Monday, July 9, 2007

a frightful future

I just finished George Orwell's classic 1984. The book is a drastic "negative Utopia" which narrates the journey of Winston Smith from a drone at the Ministry of Truth, an institution dedicated to fabricating lies, to an adulterous rebel trying to join "the brotherhood." The journey documents the subversive ways in which our society dictates even our subconscious and rebellious notions and thereby inoculates them against the Establishment.
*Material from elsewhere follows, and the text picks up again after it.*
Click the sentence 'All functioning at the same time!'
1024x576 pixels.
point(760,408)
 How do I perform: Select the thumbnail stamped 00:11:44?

It was also an interesting story to read after finishing Herbert Marcuse's An Essay on Liberation. Marcuse convincingly argues that before a society changes a person must have a transformation of needs and desires. He writes, “The so-called consumer economy and the politics of corporate capitalism have created a second nature of man which ties him libidinally and aggressively to the commodity form. The need for possessing, consuming, handling, and constantly renewing the gadgets, devices, instruments, engines, offered to and imposed upon the people, for using these wares even at the danger of one’s own destruction, has become a ‘biological’ need" (11). Winston has a need that is created in him by his society conflicting with his human desire for true freedom. Unfortunately the society has so warped that desire that Winston is deceived into becoming a force of domination and oppression for freedom. The book is fascinating and has an important message for the world today. In fact, his words read almost prophetically. Orwell's work speaks profoundly to the society of global and institutionalized terror that the United States and other governments around the world practice.